§ Data provided:
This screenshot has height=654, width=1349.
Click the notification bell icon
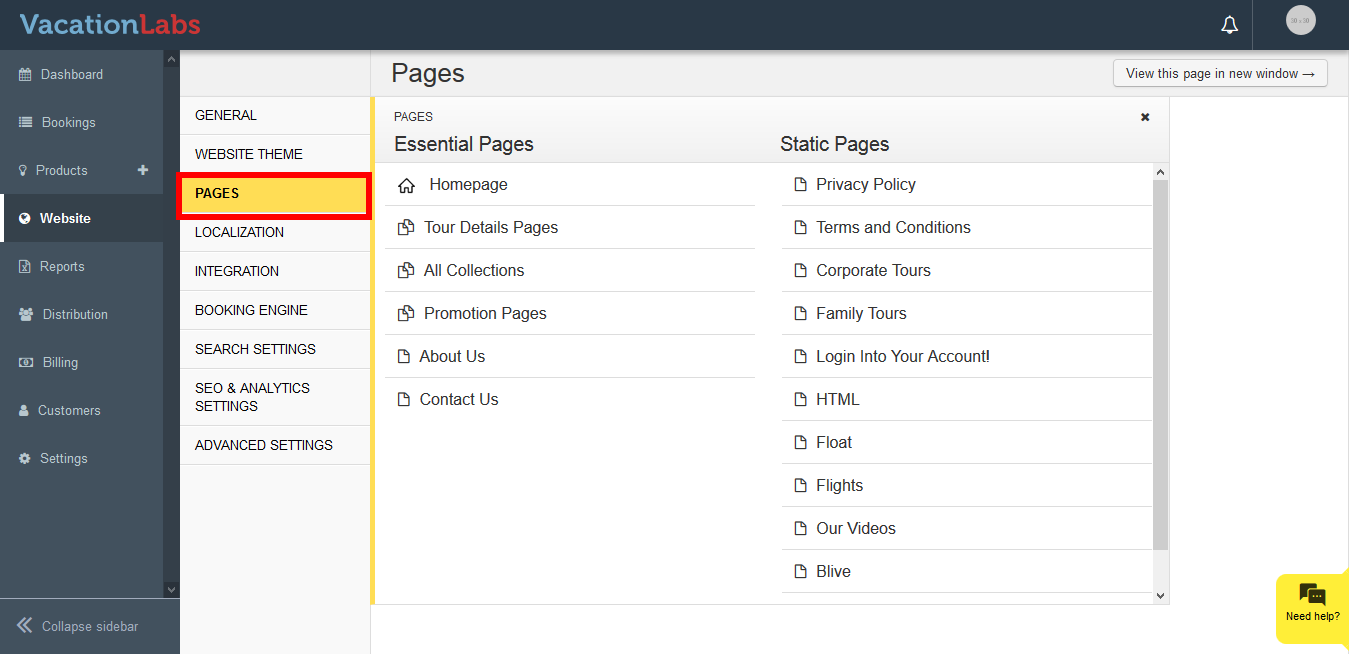point(1229,25)
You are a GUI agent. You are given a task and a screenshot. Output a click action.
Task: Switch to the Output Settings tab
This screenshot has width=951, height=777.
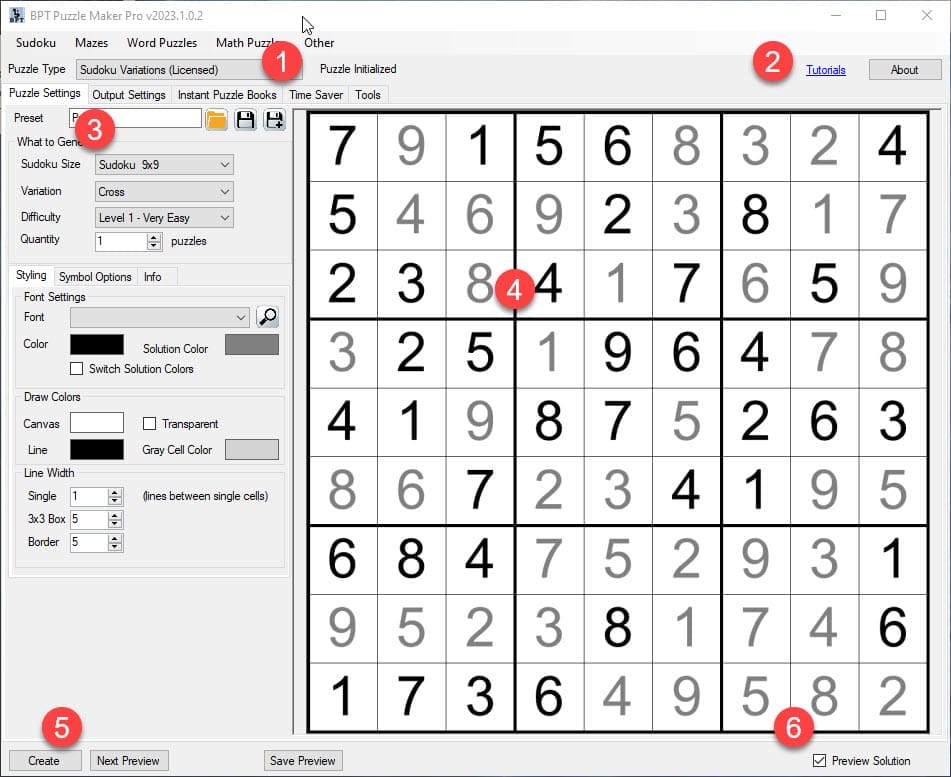(x=129, y=95)

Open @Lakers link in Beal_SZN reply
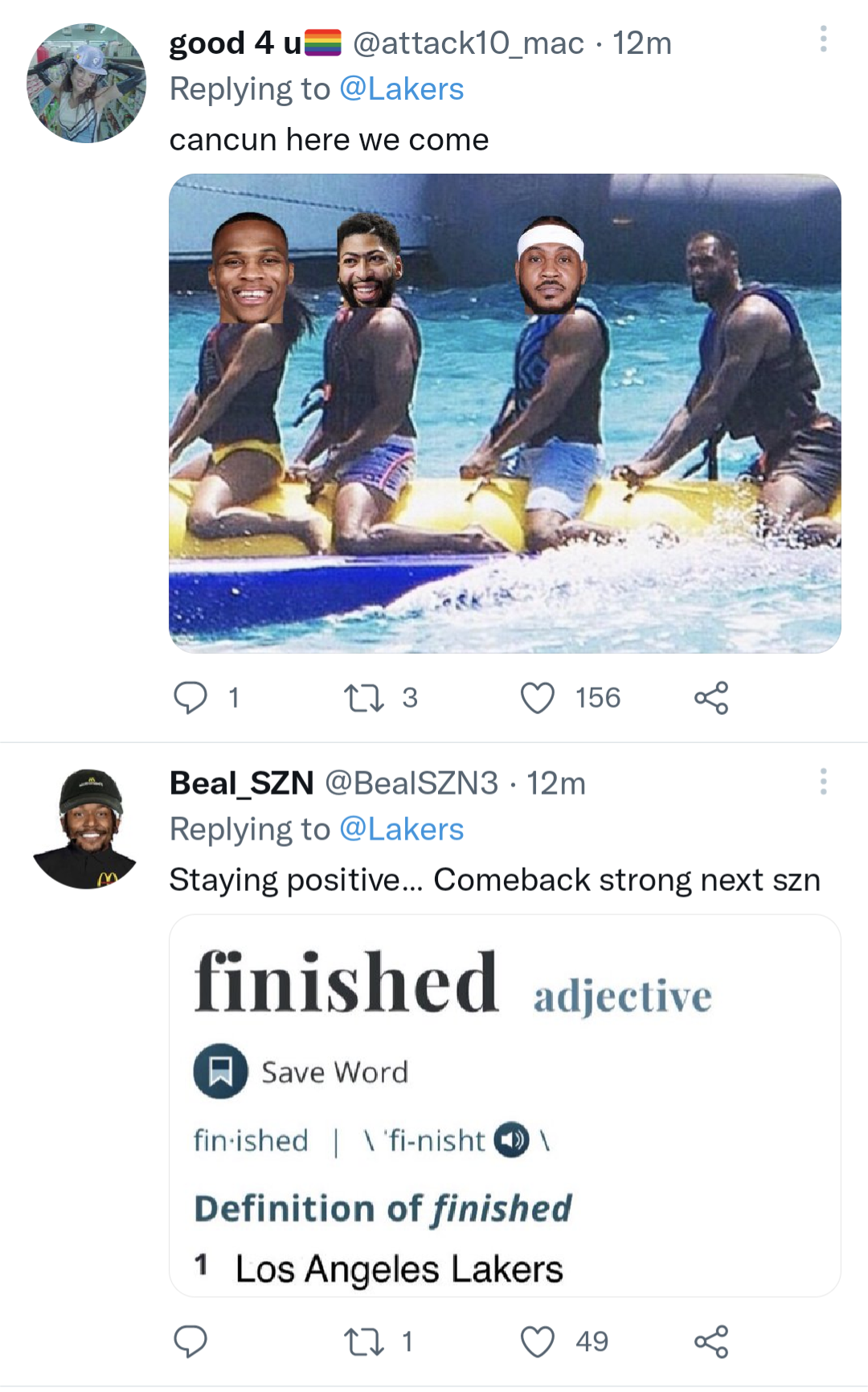[x=402, y=829]
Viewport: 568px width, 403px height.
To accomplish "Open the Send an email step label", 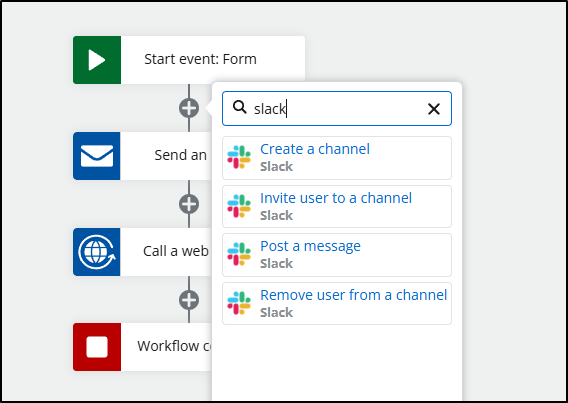I will (x=181, y=155).
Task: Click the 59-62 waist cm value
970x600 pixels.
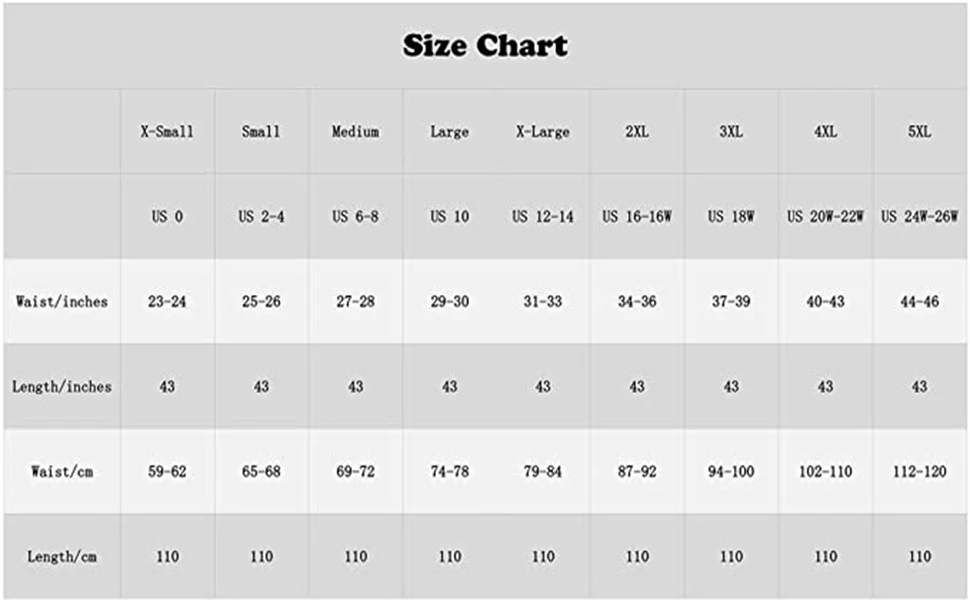Action: [167, 472]
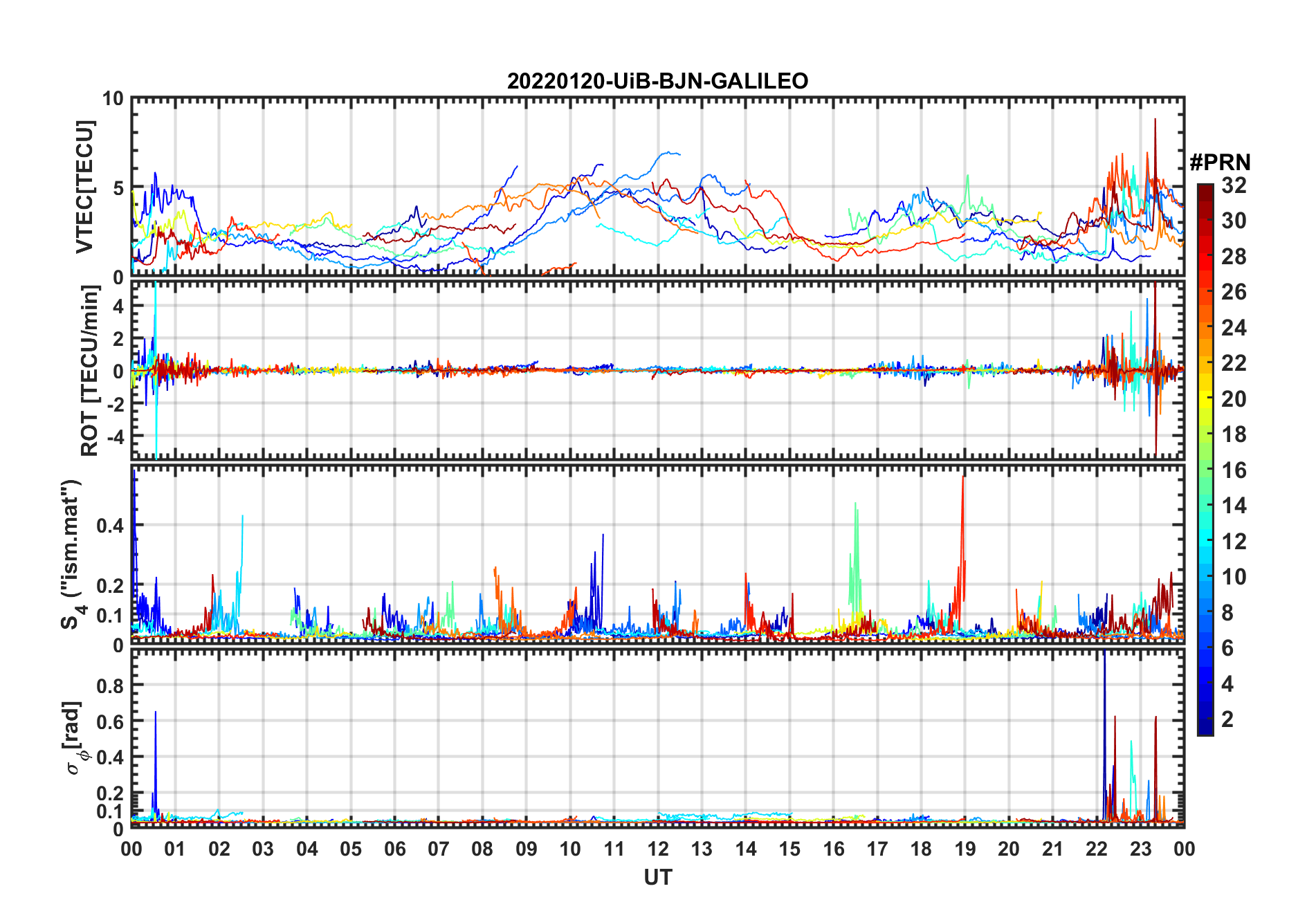Click the #PRN colorbar title
This screenshot has height=920, width=1316.
[1220, 163]
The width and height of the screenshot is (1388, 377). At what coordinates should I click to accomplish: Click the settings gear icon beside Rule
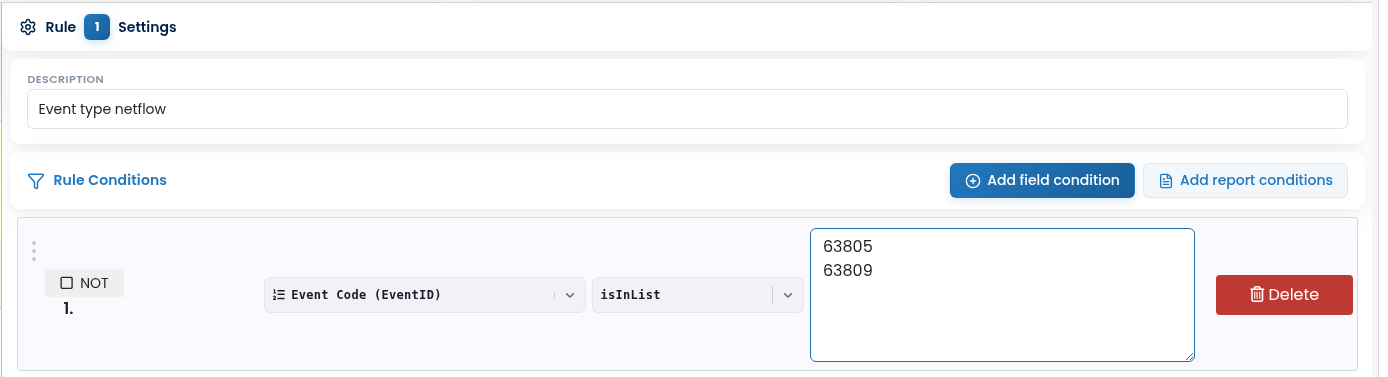tap(28, 27)
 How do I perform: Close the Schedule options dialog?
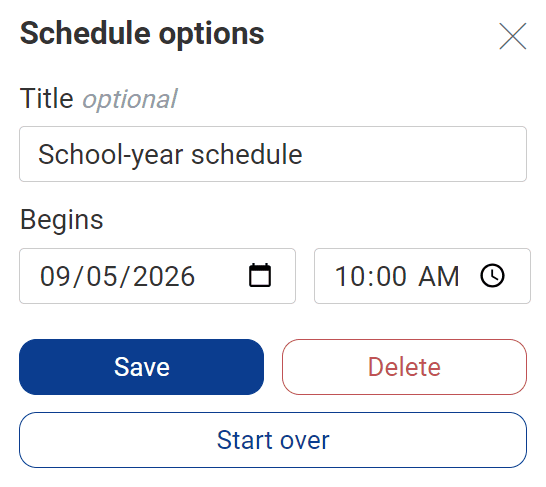click(x=513, y=36)
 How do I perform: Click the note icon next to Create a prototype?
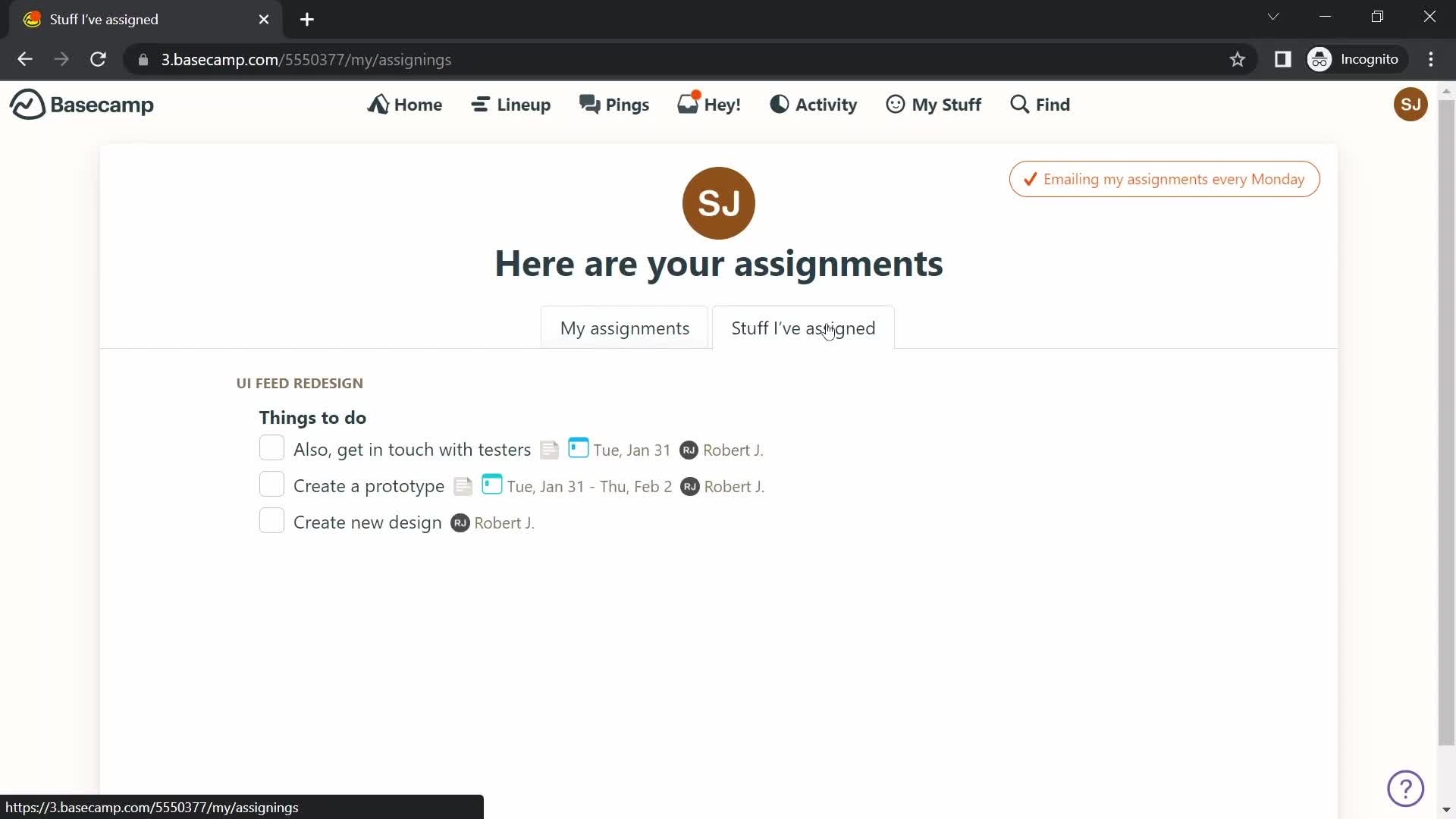pyautogui.click(x=462, y=486)
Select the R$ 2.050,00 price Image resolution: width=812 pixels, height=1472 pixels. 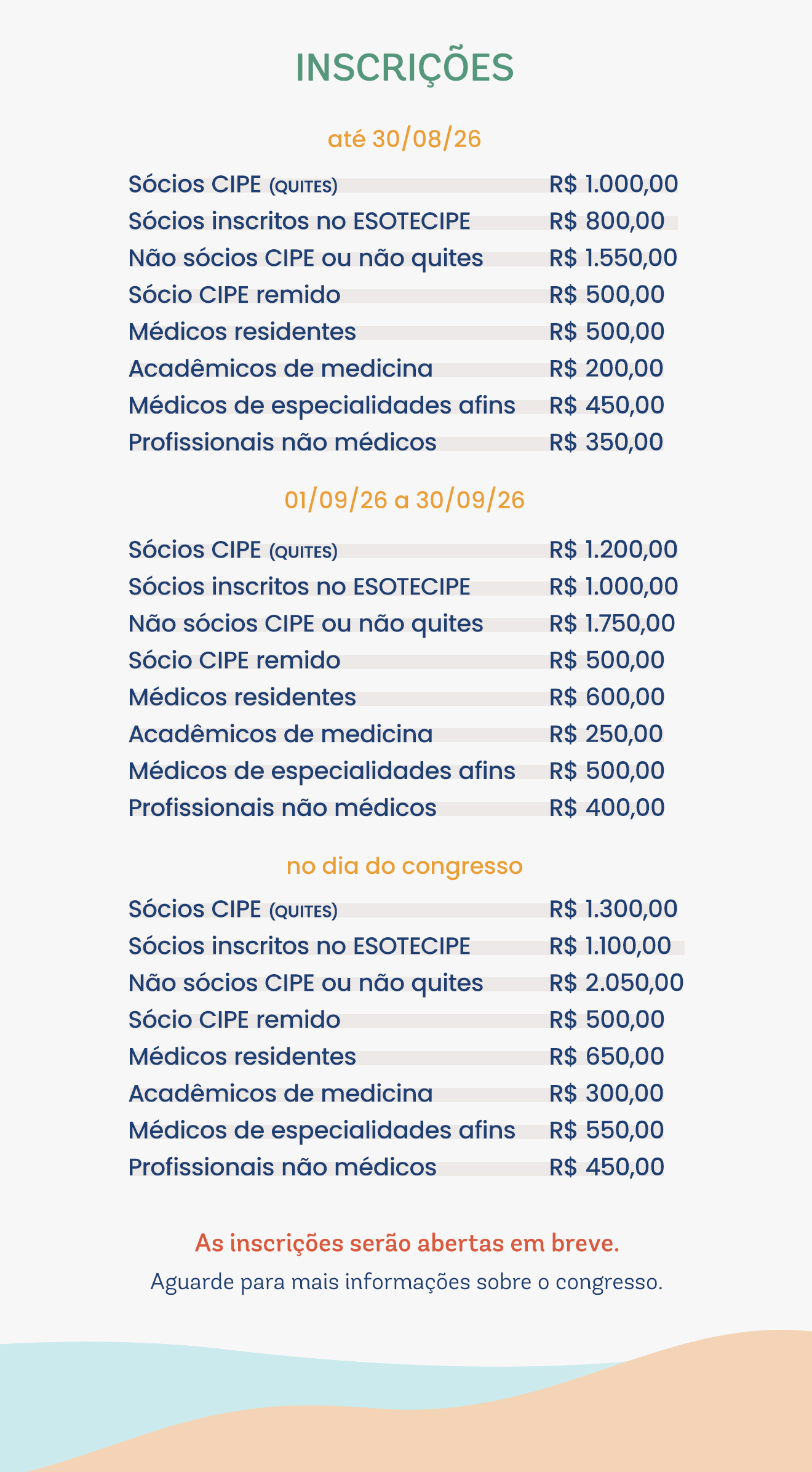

§ What is being asked:
Bring together each line above where the string "Output" turns up.

§ Answer to the exercise:
You are a GUI agent. You are given a task and a screenshot. Output a click action.
Task: Switch to the Output Settings tab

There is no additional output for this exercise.